For a second, a second only, the deep pallor of her face changed, and her lips quivered, and with a look—not at him, but at her father—she thrust the paper in the bosom of her dress.

“Are you satisfied?” he whispered, bending over her as if to look at the bouquet.

Her lips opened, but no sound came; and, with the same vacant expression in the lovely eyes, she got away from him to the protection of her father’s arm again.

“Are we all—er—ready?” asked the smooth voice of the bishop.

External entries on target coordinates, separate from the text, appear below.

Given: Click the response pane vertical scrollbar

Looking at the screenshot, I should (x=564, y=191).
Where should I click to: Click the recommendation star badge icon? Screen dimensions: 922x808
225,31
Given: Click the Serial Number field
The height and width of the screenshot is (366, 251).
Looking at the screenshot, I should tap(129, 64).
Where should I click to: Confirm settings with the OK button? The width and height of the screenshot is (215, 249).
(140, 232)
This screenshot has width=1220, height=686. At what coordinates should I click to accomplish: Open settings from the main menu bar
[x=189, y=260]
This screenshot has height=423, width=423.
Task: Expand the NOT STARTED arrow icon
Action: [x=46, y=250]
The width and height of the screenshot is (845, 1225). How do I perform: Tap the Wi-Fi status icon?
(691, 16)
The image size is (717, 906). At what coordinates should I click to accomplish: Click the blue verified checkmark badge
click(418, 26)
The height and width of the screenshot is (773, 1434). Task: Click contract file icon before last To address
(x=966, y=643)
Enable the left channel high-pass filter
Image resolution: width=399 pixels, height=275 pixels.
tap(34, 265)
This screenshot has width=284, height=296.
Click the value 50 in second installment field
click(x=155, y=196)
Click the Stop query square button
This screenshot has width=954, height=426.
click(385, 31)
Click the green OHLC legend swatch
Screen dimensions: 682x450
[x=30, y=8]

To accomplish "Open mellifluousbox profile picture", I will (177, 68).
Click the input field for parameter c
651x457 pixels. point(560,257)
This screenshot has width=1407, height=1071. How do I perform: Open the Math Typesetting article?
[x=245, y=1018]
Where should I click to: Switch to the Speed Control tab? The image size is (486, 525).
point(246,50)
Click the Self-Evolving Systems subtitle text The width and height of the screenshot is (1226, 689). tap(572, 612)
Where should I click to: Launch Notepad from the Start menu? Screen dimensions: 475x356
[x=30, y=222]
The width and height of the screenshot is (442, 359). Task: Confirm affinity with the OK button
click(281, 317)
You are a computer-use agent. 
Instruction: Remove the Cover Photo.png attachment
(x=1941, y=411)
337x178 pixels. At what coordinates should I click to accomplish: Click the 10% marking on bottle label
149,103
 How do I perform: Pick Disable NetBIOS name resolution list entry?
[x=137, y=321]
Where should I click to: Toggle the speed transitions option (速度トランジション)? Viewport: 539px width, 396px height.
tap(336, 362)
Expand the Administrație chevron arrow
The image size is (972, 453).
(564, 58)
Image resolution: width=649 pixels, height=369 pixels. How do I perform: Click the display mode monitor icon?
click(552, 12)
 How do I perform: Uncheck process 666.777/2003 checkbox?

“Quite ready,” said Bartley Bradstone, his voice sounding harsh and dry.

The bishop inclined his head, and the procession started for the altar.

White to the lips, with the look in her eyes of one from whom all that life holds of good or bad had passed forever, Olivia stood and uttered her marriage vows.

Only once throughout the ceremony did she show any sign of feeling or of life itself, and that was at the moment when Bartley Bradstone’s hand took hers. Then, unseen by any one but himself, a shudder ran through her, causing the hand he held to shake as if with palsy. It was only for a moment; the next she was the statue again, and she walked with firm, unfaltering steps down the church to the vestry.